WHAT IS EXPECTED
Reproduce all of the lines below verbatim, keeping their original order.

Items from a data source
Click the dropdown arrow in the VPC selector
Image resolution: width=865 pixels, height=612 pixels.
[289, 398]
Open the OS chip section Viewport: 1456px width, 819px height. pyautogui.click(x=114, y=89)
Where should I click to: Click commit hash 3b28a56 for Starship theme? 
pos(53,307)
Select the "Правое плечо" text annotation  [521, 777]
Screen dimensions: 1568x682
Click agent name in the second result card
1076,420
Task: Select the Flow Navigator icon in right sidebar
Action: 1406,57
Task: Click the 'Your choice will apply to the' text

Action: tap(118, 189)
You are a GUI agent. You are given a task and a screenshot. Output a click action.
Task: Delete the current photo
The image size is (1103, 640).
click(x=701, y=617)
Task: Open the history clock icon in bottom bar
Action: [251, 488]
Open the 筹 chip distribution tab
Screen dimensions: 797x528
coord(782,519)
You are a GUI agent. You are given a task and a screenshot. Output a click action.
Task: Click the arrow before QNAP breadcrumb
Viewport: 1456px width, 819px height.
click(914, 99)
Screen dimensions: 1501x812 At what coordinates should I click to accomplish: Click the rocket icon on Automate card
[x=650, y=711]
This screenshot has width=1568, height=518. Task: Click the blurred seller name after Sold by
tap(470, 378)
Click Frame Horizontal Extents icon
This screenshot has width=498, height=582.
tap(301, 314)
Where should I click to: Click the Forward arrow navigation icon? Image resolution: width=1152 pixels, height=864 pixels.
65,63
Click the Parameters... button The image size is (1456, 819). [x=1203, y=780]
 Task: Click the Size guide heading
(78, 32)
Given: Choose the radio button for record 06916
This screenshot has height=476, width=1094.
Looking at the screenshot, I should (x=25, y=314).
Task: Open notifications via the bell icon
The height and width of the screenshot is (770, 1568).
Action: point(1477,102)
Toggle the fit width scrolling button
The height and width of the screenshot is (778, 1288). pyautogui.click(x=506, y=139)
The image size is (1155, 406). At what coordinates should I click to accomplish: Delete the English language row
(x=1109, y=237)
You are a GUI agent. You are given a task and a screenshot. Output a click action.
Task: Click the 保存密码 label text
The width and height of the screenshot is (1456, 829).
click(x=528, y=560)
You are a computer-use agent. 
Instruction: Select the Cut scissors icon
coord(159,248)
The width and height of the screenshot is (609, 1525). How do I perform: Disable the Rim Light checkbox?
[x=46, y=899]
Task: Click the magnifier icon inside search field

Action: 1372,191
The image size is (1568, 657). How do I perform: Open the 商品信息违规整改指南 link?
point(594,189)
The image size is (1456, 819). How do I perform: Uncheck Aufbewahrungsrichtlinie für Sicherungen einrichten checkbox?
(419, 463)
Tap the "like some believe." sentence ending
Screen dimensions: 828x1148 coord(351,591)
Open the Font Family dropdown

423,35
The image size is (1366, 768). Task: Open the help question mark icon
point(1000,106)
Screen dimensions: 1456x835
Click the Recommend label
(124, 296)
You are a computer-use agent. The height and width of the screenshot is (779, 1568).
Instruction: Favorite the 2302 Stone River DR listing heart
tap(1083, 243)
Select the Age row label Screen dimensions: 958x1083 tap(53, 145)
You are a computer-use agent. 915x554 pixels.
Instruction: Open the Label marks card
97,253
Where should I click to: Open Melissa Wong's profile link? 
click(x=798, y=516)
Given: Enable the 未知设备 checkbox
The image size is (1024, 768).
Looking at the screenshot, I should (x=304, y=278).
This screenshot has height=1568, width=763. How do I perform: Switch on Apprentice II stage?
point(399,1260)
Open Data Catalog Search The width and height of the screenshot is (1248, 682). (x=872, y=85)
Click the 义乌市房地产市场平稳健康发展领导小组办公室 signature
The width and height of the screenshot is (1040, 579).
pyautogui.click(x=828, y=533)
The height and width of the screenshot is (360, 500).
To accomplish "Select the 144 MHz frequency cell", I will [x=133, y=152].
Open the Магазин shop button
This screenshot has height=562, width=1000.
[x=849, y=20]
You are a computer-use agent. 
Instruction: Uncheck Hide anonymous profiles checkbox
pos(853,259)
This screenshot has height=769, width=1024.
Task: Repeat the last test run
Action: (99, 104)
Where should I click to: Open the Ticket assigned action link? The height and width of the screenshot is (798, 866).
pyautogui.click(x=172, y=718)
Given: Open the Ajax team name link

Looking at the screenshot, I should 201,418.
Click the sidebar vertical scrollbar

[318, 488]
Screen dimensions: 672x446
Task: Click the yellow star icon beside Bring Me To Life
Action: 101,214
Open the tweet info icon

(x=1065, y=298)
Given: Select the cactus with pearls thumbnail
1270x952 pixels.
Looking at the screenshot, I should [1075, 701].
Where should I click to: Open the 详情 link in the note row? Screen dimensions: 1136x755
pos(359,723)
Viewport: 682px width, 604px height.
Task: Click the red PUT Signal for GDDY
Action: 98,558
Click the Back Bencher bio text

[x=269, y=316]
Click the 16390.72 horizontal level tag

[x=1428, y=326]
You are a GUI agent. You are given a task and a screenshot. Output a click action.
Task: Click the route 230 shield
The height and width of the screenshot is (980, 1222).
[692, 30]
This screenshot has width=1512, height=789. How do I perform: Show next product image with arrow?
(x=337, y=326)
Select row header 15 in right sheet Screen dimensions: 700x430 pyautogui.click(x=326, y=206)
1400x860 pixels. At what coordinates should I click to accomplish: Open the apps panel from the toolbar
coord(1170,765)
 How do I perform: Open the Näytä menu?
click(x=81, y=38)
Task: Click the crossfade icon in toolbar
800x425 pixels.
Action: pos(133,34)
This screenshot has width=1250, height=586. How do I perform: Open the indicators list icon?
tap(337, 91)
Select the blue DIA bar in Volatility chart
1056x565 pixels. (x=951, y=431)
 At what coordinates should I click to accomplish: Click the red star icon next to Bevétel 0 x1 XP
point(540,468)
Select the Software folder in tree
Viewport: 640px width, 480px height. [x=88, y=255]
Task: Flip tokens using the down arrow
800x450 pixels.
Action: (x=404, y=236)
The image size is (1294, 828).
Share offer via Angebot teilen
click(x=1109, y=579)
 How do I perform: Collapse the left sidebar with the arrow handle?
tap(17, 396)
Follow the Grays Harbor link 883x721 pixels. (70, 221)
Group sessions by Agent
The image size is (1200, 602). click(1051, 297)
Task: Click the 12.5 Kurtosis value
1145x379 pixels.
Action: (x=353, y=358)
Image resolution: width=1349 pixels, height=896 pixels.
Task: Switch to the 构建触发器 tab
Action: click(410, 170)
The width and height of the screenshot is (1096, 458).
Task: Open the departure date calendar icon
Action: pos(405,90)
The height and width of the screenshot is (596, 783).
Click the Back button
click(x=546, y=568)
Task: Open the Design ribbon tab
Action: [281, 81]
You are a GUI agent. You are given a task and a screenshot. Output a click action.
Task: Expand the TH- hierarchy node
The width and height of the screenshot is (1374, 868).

WRITTEN RESPONSE
Click the dropdown arrow in the VPC selector
Image resolution: width=865 pixels, height=612 pixels.
[289, 398]
Open the OS chip section Viewport: 1456px width, 819px height. pyautogui.click(x=114, y=89)
Where should I click to: Click commit hash 3b28a56 for Starship theme? 
pos(53,307)
Select the "Правое плечо" text annotation  [521, 777]
Screen dimensions: 1568x682
Click agent name in the second result card
1076,420
Task: Select the Flow Navigator icon in right sidebar
Action: 1406,57
Task: Click the 'Your choice will apply to the' text

Action: tap(118, 189)
You are a GUI agent. You are given a task and a screenshot. Output a click action.
Task: Delete the current photo
The image size is (1103, 640).
click(x=701, y=617)
Task: Open the history clock icon in bottom bar
Action: [251, 488]
Open the 筹 chip distribution tab
Screen dimensions: 797x528
coord(782,519)
You are a GUI agent. You are given a task and a screenshot. Output a click action.
Task: Click the arrow before QNAP breadcrumb
Viewport: 1456px width, 819px height.
click(914, 99)
Screen dimensions: 1501x812 At what coordinates should I click to accomplish: Click the rocket icon on Automate card
[x=650, y=711]
This screenshot has width=1568, height=518. Task: Click the blurred seller name after Sold by
tap(470, 378)
Click Frame Horizontal Extents icon
This screenshot has width=498, height=582.
tap(301, 314)
Where should I click to: Click the Forward arrow navigation icon? Image resolution: width=1152 pixels, height=864 pixels.
65,63
Click the Parameters... button The image size is (1456, 819). [x=1203, y=780]
 Task: Click the Size guide heading
(78, 32)
Given: Choose the radio button for record 06916
This screenshot has height=476, width=1094.
Looking at the screenshot, I should (x=25, y=314).
Task: Open notifications via the bell icon
The height and width of the screenshot is (770, 1568).
Action: point(1477,102)
Toggle the fit width scrolling button
The height and width of the screenshot is (778, 1288). pyautogui.click(x=506, y=139)
The image size is (1155, 406). At what coordinates should I click to accomplish: Delete the English language row
(x=1109, y=237)
You are a GUI agent. You are given a task and a screenshot. Output a click action.
Task: Click the 保存密码 label text
The width and height of the screenshot is (1456, 829).
click(x=528, y=560)
You are a computer-use agent. 
Instruction: Select the Cut scissors icon
coord(159,248)
The width and height of the screenshot is (609, 1525). How do I perform: Disable the Rim Light checkbox?
[x=46, y=899]
Task: Click the magnifier icon inside search field

Action: 1372,191
The image size is (1568, 657). How do I perform: Open the 商品信息违规整改指南 link?
point(594,189)
The image size is (1456, 819). How do I perform: Uncheck Aufbewahrungsrichtlinie für Sicherungen einrichten checkbox?
(419, 463)
Tap the "like some believe." sentence ending
Screen dimensions: 828x1148 coord(351,591)
Open the Font Family dropdown

423,35
The image size is (1366, 768). Task: Open the help question mark icon
point(1000,106)
Screen dimensions: 1456x835
Click the Recommend label
(124, 296)
You are a computer-use agent. The height and width of the screenshot is (779, 1568).
Instruction: Favorite the 2302 Stone River DR listing heart
tap(1083, 243)
Select the Age row label Screen dimensions: 958x1083 tap(53, 145)
You are a computer-use agent. 915x554 pixels.
Instruction: Open the Label marks card
97,253
Where should I click to: Open Melissa Wong's profile link? 
click(x=798, y=516)
Given: Enable the 未知设备 checkbox
The image size is (1024, 768).
Looking at the screenshot, I should (x=304, y=278).
This screenshot has height=1568, width=763. How do I perform: Switch on Apprentice II stage?
point(399,1260)
Open Data Catalog Search The width and height of the screenshot is (1248, 682). (x=872, y=85)
Click the 义乌市房地产市场平稳健康发展领导小组办公室 signature
The width and height of the screenshot is (1040, 579).
pyautogui.click(x=828, y=533)
The height and width of the screenshot is (360, 500).
To accomplish "Select the 144 MHz frequency cell", I will [x=133, y=152].
Open the Магазин shop button
This screenshot has height=562, width=1000.
[x=849, y=20]
You are a computer-use agent. 
Instruction: Uncheck Hide anonymous profiles checkbox
pos(853,259)
This screenshot has height=769, width=1024.
Task: Repeat the last test run
Action: (99, 104)
Where should I click to: Open the Ticket assigned action link? The height and width of the screenshot is (798, 866).
pyautogui.click(x=172, y=718)
Given: Open the Ajax team name link

Looking at the screenshot, I should 201,418.
Click the sidebar vertical scrollbar

[318, 488]
Screen dimensions: 672x446
Task: Click the yellow star icon beside Bring Me To Life
Action: 101,214
Open the tweet info icon

(x=1065, y=298)
Given: Select the cactus with pearls thumbnail
1270x952 pixels.
Looking at the screenshot, I should [1075, 701].
Where should I click to: Open the 详情 link in the note row? Screen dimensions: 1136x755
pos(359,723)
Viewport: 682px width, 604px height.
Task: Click the red PUT Signal for GDDY
Action: 98,558
Click the Back Bencher bio text

[x=269, y=316]
Click the 16390.72 horizontal level tag

[x=1428, y=326]
You are a GUI agent. You are given a task and a screenshot. Output a click action.
Task: Click the route 230 shield
The height and width of the screenshot is (980, 1222).
[692, 30]
This screenshot has width=1512, height=789. How do I perform: Show next product image with arrow?
(x=337, y=326)
Select row header 15 in right sheet Screen dimensions: 700x430 pyautogui.click(x=326, y=206)
1400x860 pixels. At what coordinates should I click to accomplish: Open the apps panel from the toolbar
coord(1170,765)
 How do I perform: Open the Näytä menu?
click(x=81, y=38)
Task: Click the crossfade icon in toolbar
800x425 pixels.
Action: pos(133,34)
This screenshot has width=1250, height=586. How do I perform: Open the indicators list icon?
tap(337, 91)
Select the blue DIA bar in Volatility chart
1056x565 pixels. (x=951, y=431)
 At what coordinates should I click to accomplish: Click the red star icon next to Bevétel 0 x1 XP
point(540,468)
Select the Software folder in tree
Viewport: 640px width, 480px height. [x=88, y=255]
Task: Flip tokens using the down arrow
800x450 pixels.
Action: (x=404, y=236)
The image size is (1294, 828).
Share offer via Angebot teilen
click(x=1109, y=579)
 How do I perform: Collapse the left sidebar with the arrow handle?
tap(17, 396)
Follow the Grays Harbor link 883x721 pixels. (70, 221)
Group sessions by Agent
The image size is (1200, 602). click(1051, 297)
Task: Click the 12.5 Kurtosis value
1145x379 pixels.
Action: (x=353, y=358)
Image resolution: width=1349 pixels, height=896 pixels.
Task: Switch to the 构建触发器 tab
Action: click(410, 170)
The width and height of the screenshot is (1096, 458).
Task: Open the departure date calendar icon
Action: pos(405,90)
The height and width of the screenshot is (596, 783).
Click the Back button
click(x=546, y=568)
Task: Open the Design ribbon tab
Action: [281, 81]
You are a GUI agent. You are given a task and a screenshot. Output a click action.
Task: Expand the TH- hierarchy node
The width and height of the screenshot is (1374, 868).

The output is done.